#### Task instructions:
Render the items below as a two-column CSV with the columns request and answer, starting with the line containing "Given: Submit with 제출 후 채점하기 button" and going on through the line containing "Screen dimensions: 1387x656 click(1047, 594)". Give one row per item, with its text and its answer each in a single quoted field and line breaks turned into spaces.

(Items for locating described items)
+ + +
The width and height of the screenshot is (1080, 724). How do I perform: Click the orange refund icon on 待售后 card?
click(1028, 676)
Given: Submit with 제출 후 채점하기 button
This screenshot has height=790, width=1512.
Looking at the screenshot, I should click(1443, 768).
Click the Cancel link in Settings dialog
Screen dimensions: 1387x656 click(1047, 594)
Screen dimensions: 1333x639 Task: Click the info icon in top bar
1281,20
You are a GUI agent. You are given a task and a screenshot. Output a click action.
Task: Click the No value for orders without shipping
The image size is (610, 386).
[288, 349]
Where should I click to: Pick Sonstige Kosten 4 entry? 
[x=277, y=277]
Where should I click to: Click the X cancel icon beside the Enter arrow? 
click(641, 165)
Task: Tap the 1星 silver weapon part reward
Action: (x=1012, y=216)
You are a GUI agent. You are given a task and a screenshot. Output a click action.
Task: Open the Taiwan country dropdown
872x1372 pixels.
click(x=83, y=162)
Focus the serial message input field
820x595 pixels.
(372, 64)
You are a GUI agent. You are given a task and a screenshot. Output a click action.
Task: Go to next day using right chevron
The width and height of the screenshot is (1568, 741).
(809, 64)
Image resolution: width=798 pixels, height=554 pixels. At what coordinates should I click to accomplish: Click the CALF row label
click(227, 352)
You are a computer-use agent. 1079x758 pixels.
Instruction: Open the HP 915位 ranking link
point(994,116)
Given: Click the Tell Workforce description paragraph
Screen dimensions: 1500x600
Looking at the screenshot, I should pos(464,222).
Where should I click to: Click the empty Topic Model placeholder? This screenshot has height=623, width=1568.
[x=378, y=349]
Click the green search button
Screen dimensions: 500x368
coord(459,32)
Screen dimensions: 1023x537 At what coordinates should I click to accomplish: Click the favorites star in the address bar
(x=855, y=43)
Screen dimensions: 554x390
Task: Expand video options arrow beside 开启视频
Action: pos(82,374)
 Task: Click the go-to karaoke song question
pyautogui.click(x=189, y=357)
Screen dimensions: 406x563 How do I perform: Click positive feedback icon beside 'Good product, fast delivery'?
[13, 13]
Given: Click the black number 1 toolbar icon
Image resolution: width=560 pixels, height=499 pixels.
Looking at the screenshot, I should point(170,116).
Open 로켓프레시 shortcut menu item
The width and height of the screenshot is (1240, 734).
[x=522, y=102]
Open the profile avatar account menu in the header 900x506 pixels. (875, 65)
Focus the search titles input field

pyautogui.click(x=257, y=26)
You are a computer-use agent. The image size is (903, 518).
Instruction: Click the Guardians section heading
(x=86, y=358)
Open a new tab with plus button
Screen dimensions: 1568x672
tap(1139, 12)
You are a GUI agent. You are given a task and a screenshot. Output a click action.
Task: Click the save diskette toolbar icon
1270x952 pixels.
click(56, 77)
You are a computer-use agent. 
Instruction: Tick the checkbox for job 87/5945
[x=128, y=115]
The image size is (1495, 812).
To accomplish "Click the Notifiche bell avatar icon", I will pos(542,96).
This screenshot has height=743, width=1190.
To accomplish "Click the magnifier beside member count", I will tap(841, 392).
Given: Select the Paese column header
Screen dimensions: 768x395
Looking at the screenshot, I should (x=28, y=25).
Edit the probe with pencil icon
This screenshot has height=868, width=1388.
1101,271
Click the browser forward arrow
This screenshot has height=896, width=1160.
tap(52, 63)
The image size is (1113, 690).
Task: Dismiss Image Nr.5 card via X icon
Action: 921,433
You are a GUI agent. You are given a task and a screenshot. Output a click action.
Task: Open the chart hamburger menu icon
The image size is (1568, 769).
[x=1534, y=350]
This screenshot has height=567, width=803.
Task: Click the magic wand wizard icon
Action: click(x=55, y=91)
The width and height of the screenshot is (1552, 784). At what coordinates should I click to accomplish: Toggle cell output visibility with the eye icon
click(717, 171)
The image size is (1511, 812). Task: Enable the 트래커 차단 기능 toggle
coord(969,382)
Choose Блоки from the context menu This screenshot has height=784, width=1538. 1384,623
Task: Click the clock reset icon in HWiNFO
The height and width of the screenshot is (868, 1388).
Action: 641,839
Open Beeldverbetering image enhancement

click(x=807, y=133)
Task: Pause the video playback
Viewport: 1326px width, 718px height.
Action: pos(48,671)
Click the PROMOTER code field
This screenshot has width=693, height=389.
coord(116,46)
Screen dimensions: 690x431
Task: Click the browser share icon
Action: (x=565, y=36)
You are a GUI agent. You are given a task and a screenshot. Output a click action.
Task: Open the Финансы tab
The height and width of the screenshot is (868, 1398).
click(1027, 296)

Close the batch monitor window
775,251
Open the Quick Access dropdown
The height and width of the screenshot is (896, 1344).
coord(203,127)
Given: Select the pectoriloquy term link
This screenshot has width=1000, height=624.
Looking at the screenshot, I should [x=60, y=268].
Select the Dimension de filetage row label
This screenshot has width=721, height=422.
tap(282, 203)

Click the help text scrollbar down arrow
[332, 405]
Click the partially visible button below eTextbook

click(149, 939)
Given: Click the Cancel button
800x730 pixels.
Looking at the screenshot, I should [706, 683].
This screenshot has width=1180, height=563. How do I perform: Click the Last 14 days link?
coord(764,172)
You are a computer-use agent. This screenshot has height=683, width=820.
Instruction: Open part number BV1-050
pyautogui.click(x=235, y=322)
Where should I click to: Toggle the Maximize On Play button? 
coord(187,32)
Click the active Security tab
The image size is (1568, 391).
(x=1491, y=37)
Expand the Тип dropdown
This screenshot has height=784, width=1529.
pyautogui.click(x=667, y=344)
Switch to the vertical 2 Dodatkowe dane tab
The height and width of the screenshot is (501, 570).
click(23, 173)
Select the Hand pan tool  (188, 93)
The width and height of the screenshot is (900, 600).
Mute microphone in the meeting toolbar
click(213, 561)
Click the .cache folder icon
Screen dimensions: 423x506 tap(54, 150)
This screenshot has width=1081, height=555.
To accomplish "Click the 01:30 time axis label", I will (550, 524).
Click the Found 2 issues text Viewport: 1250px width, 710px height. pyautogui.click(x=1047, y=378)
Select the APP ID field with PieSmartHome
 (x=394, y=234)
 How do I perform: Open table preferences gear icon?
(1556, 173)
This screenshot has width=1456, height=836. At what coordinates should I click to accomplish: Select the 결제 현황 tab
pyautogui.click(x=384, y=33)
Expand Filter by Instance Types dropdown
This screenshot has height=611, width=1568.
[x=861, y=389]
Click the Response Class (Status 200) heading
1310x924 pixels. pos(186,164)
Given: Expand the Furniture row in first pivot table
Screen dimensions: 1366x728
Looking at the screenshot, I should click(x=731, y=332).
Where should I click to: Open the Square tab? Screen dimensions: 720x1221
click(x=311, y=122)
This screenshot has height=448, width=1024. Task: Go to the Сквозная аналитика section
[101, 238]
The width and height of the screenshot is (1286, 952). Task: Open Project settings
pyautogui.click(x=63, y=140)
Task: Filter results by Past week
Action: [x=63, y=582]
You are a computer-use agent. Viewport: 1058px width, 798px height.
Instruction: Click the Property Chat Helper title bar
+ + +
#### Task result:
request,answer
"Given: Submit with 제출 후 채점하기 button This screenshot has height=790, width=1512.","Looking at the screenshot, I should click(1443, 768)."
"Click the Cancel link in Settings dialog","Screen dimensions: 1387x656 click(1047, 594)"